* **What is being asked**
Return every entry below exactly as written.

* **Listed entries**
- - - -

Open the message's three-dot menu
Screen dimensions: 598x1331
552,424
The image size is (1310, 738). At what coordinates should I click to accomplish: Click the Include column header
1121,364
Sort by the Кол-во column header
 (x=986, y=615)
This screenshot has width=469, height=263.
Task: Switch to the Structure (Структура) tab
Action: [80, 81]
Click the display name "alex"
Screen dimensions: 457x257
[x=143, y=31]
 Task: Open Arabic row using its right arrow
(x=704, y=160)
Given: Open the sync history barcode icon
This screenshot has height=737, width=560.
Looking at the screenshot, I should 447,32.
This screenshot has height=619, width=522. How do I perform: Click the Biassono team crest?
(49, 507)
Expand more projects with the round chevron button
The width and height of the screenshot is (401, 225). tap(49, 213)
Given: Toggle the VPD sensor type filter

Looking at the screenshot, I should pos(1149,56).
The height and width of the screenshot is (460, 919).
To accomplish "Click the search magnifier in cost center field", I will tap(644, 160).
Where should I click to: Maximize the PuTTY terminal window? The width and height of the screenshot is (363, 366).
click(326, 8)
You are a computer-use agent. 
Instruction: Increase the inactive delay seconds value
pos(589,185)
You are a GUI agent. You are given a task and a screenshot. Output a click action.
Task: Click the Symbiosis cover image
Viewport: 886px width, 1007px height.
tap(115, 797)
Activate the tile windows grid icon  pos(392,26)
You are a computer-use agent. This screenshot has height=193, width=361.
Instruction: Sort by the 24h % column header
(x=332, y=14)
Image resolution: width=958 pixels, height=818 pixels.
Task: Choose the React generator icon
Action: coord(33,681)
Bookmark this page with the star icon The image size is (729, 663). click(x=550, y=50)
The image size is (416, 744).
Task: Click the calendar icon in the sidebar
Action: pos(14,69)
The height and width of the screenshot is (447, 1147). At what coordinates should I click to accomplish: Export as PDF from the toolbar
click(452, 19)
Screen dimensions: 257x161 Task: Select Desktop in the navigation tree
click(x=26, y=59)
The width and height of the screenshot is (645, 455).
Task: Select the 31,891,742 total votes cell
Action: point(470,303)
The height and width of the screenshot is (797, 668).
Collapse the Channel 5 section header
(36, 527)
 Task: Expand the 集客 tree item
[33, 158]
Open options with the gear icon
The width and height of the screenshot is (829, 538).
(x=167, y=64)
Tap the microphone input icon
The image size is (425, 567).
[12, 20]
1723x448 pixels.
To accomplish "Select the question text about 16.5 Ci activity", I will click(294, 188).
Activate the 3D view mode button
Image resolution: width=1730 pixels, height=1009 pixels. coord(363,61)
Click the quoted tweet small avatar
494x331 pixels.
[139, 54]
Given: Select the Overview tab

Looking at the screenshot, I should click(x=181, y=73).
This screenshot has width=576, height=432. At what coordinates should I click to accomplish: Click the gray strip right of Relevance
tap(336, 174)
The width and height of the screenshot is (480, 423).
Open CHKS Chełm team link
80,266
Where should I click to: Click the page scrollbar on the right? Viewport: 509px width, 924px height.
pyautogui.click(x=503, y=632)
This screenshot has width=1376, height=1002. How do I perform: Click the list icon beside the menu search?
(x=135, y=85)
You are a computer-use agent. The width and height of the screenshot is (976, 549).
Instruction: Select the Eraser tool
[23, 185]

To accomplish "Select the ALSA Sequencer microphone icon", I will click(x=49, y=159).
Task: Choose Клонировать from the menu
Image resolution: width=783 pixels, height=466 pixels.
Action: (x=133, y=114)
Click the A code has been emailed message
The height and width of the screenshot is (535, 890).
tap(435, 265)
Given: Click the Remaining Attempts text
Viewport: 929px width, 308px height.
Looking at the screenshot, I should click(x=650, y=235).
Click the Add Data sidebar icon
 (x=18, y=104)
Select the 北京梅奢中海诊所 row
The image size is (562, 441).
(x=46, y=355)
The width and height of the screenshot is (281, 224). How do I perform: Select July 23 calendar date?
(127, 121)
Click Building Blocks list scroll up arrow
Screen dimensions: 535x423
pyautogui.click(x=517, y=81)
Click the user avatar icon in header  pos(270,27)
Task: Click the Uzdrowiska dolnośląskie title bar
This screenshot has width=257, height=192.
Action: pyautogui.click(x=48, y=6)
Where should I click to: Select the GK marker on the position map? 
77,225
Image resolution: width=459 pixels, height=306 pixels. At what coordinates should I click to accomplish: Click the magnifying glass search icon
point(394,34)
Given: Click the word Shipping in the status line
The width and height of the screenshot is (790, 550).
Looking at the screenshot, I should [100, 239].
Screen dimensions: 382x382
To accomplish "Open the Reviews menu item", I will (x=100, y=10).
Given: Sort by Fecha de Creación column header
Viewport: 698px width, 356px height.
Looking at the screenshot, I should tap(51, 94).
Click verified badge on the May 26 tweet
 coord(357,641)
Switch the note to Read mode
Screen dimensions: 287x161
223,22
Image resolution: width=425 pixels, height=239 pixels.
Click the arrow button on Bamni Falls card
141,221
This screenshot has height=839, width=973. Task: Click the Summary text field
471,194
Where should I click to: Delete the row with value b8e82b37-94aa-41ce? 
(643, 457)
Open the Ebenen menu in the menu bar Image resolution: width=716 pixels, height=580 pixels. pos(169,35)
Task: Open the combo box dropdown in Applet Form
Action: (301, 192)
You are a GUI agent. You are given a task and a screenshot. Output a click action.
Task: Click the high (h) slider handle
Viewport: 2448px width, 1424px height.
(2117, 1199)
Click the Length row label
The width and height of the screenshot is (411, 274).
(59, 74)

- - - -

* **Output below**
Open the message's three-dot menu
Screen dimensions: 598x1331
552,424
The image size is (1310, 738). At what coordinates should I click to accomplish: Click the Include column header
1121,364
Sort by the Кол-во column header
 (x=986, y=615)
This screenshot has width=469, height=263.
Task: Switch to the Structure (Структура) tab
Action: [80, 81]
Click the display name "alex"
Screen dimensions: 457x257
[x=143, y=31]
 Task: Open Arabic row using its right arrow
(x=704, y=160)
Given: Open the sync history barcode icon
This screenshot has height=737, width=560.
Looking at the screenshot, I should 447,32.
This screenshot has height=619, width=522. How do I perform: Click the Biassono team crest?
(49, 507)
Expand more projects with the round chevron button
The width and height of the screenshot is (401, 225). tap(49, 213)
Given: Toggle the VPD sensor type filter

Looking at the screenshot, I should pos(1149,56).
The height and width of the screenshot is (460, 919).
To accomplish "Click the search magnifier in cost center field", I will tap(644, 160).
Where should I click to: Maximize the PuTTY terminal window? The width and height of the screenshot is (363, 366).
click(326, 8)
You are a computer-use agent. 
Instruction: Increase the inactive delay seconds value
pos(589,185)
You are a GUI agent. You are given a task and a screenshot. Output a click action.
Task: Click the Symbiosis cover image
Viewport: 886px width, 1007px height.
tap(115, 797)
Activate the tile windows grid icon  pos(392,26)
You are a computer-use agent. This screenshot has height=193, width=361.
Instruction: Sort by the 24h % column header
(x=332, y=14)
Image resolution: width=958 pixels, height=818 pixels.
Task: Choose the React generator icon
Action: coord(33,681)
Bookmark this page with the star icon The image size is (729, 663). click(x=550, y=50)
The image size is (416, 744).
Task: Click the calendar icon in the sidebar
Action: pos(14,69)
The height and width of the screenshot is (447, 1147). At what coordinates should I click to accomplish: Export as PDF from the toolbar
click(452, 19)
Screen dimensions: 257x161 Task: Select Desktop in the navigation tree
click(x=26, y=59)
The width and height of the screenshot is (645, 455).
Task: Select the 31,891,742 total votes cell
Action: point(470,303)
The height and width of the screenshot is (797, 668).
Collapse the Channel 5 section header
(36, 527)
 Task: Expand the 集客 tree item
[33, 158]
Open options with the gear icon
The width and height of the screenshot is (829, 538).
(x=167, y=64)
Tap the microphone input icon
The image size is (425, 567).
[12, 20]
1723x448 pixels.
To accomplish "Select the question text about 16.5 Ci activity", I will click(294, 188).
Activate the 3D view mode button
Image resolution: width=1730 pixels, height=1009 pixels. coord(363,61)
Click the quoted tweet small avatar
494x331 pixels.
[139, 54]
Given: Select the Overview tab

Looking at the screenshot, I should click(x=181, y=73).
This screenshot has width=576, height=432. At what coordinates should I click to accomplish: Click the gray strip right of Relevance
tap(336, 174)
The width and height of the screenshot is (480, 423).
Open CHKS Chełm team link
80,266
Where should I click to: Click the page scrollbar on the right? Viewport: 509px width, 924px height.
pyautogui.click(x=503, y=632)
This screenshot has width=1376, height=1002. How do I perform: Click the list icon beside the menu search?
(x=135, y=85)
You are a computer-use agent. The width and height of the screenshot is (976, 549).
Instruction: Select the Eraser tool
[23, 185]

To accomplish "Select the ALSA Sequencer microphone icon", I will click(x=49, y=159).
Task: Choose Клонировать from the menu
Image resolution: width=783 pixels, height=466 pixels.
Action: (x=133, y=114)
Click the A code has been emailed message
The height and width of the screenshot is (535, 890).
tap(435, 265)
Given: Click the Remaining Attempts text
Viewport: 929px width, 308px height.
Looking at the screenshot, I should click(x=650, y=235).
Click the Add Data sidebar icon
 (x=18, y=104)
Select the 北京梅奢中海诊所 row
The image size is (562, 441).
(x=46, y=355)
The width and height of the screenshot is (281, 224). How do I perform: Select July 23 calendar date?
(127, 121)
Click Building Blocks list scroll up arrow
Screen dimensions: 535x423
pyautogui.click(x=517, y=81)
Click the user avatar icon in header  pos(270,27)
Task: Click the Uzdrowiska dolnośląskie title bar
This screenshot has width=257, height=192.
Action: pyautogui.click(x=48, y=6)
Where should I click to: Select the GK marker on the position map? 
77,225
Image resolution: width=459 pixels, height=306 pixels. At what coordinates should I click to accomplish: Click the magnifying glass search icon
point(394,34)
Given: Click the word Shipping in the status line
The width and height of the screenshot is (790, 550).
Looking at the screenshot, I should [100, 239].
Screen dimensions: 382x382
To accomplish "Open the Reviews menu item", I will (x=100, y=10).
Given: Sort by Fecha de Creación column header
Viewport: 698px width, 356px height.
Looking at the screenshot, I should tap(51, 94).
Click verified badge on the May 26 tweet
 coord(357,641)
Switch the note to Read mode
Screen dimensions: 287x161
223,22
Image resolution: width=425 pixels, height=239 pixels.
Click the arrow button on Bamni Falls card
141,221
This screenshot has height=839, width=973. Task: Click the Summary text field
471,194
Where should I click to: Delete the row with value b8e82b37-94aa-41ce? 
(643, 457)
Open the Ebenen menu in the menu bar Image resolution: width=716 pixels, height=580 pixels. pos(169,35)
Task: Open the combo box dropdown in Applet Form
Action: (301, 192)
You are a GUI agent. You are given a task and a screenshot. Output a click action.
Task: Click the high (h) slider handle
Viewport: 2448px width, 1424px height.
(2117, 1199)
Click the Length row label
The width and height of the screenshot is (411, 274).
(59, 74)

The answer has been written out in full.